§ **Exercise objective**
Images are not part of the copy; write out the rest of the data exactly as given.

=== Begin Enclosure ===

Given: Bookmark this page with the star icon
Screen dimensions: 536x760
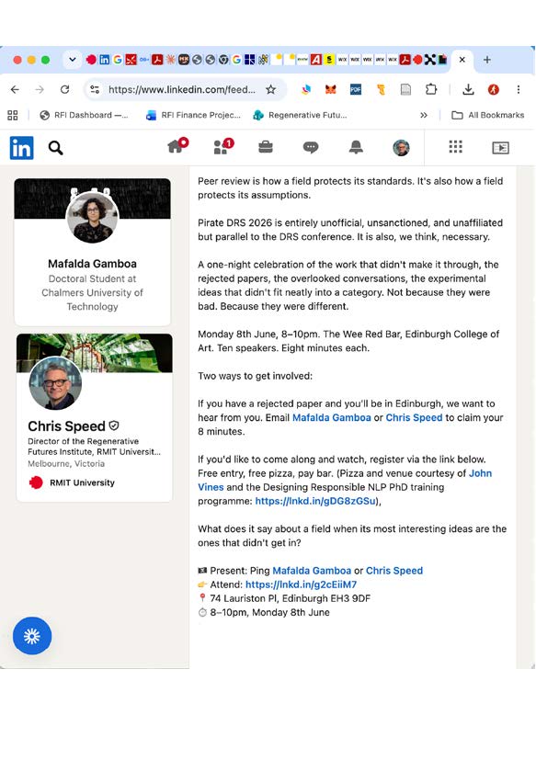Looking at the screenshot, I should click(x=270, y=89).
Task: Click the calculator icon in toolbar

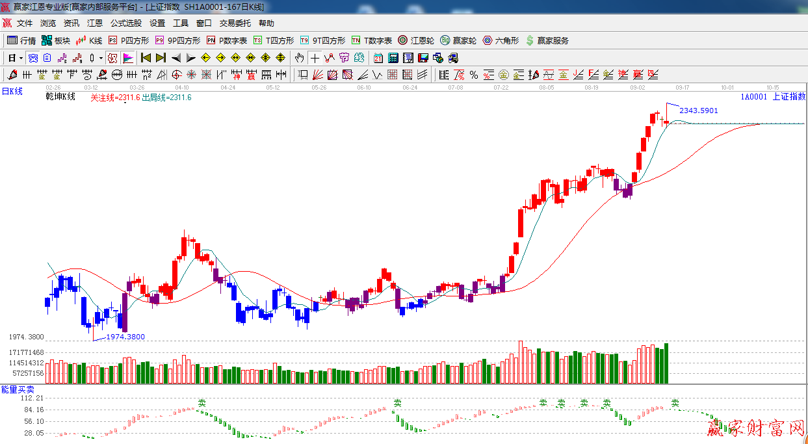Action: click(x=393, y=58)
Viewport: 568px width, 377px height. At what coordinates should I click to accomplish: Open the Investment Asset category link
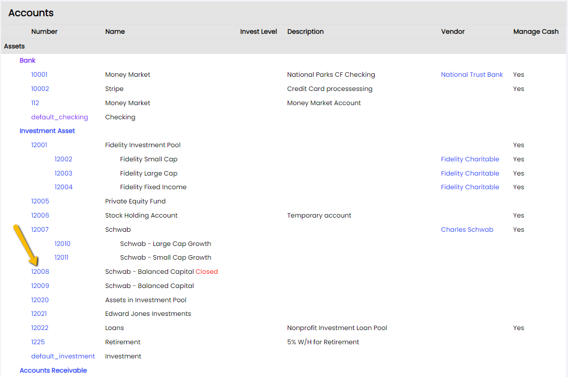tap(47, 131)
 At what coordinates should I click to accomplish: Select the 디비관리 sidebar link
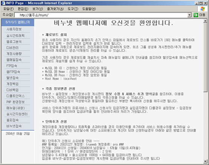(12, 48)
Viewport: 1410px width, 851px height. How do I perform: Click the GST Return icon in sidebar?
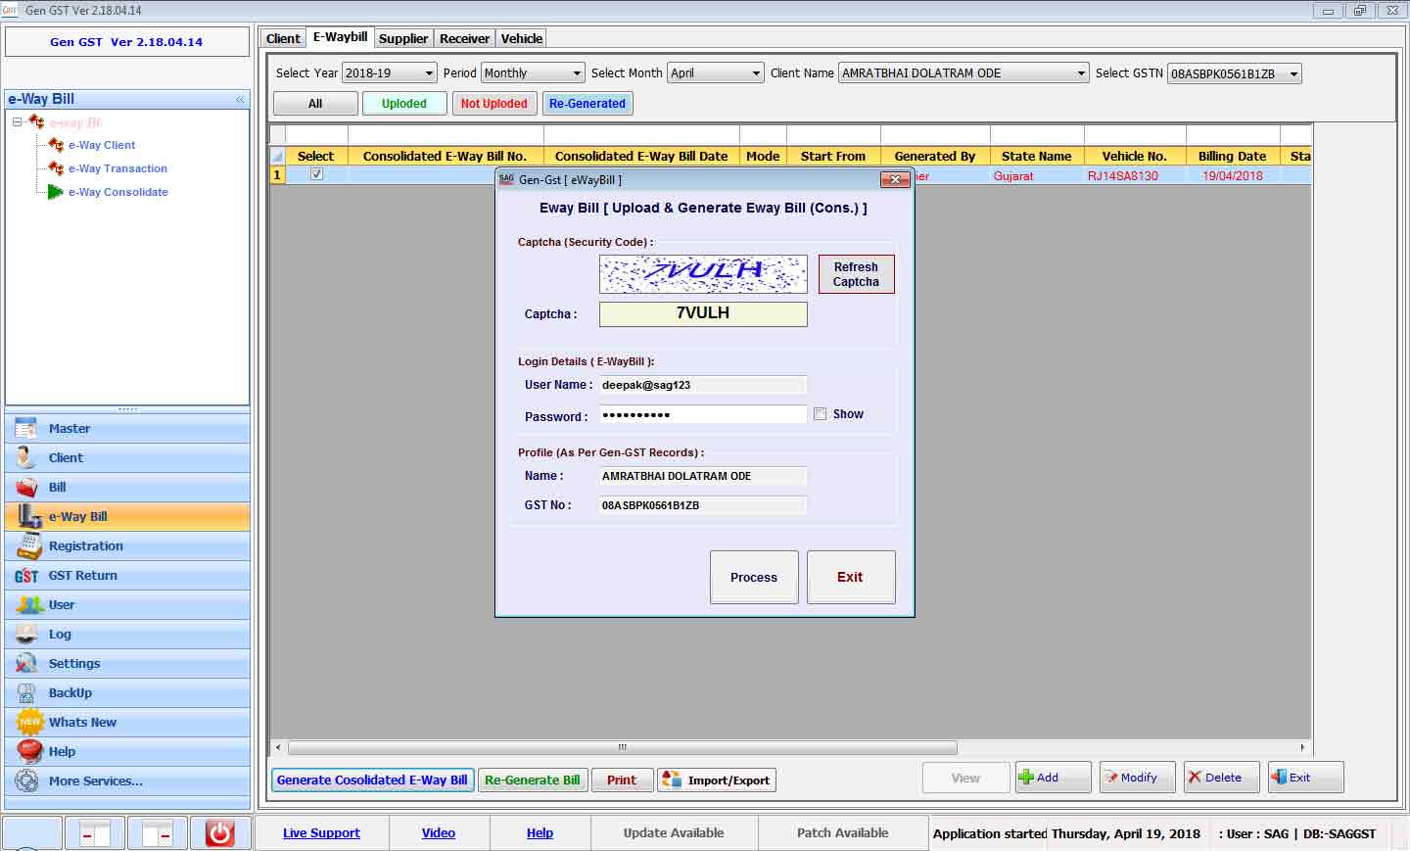click(26, 576)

=== End Enclosure ===

§ **Exercise result**
Given: Bookmark this page with the star icon
Screen dimensions: 536x760
Looking at the screenshot, I should click(x=270, y=89).
Task: Click the calculator icon in toolbar

Action: click(x=393, y=58)
Viewport: 568px width, 377px height. At what coordinates should I click to accomplish: Open the Investment Asset category link
tap(47, 131)
 At what coordinates should I click to accomplish: Select the 디비관리 sidebar link
(12, 48)
Viewport: 1410px width, 851px height. How do I perform: Click the GST Return icon in sidebar?
click(26, 576)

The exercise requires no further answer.